The answer should be the lines from the one with "Click the user import icon left of View Logs" through the final line of the entries, restated word for word.

=== INPUT FOR THIS TASK ===

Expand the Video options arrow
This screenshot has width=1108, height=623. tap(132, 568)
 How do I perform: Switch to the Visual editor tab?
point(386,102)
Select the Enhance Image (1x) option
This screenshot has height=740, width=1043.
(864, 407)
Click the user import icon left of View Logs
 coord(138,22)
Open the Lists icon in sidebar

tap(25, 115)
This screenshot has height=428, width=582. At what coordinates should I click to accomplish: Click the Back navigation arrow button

===

ANSWER FOR THE TASK =>
Click the user import icon left of View Logs
 coord(138,22)
Open the Lists icon in sidebar

tap(25, 115)
This screenshot has height=428, width=582. At what coordinates should I click to accomplish: Click the Back navigation arrow button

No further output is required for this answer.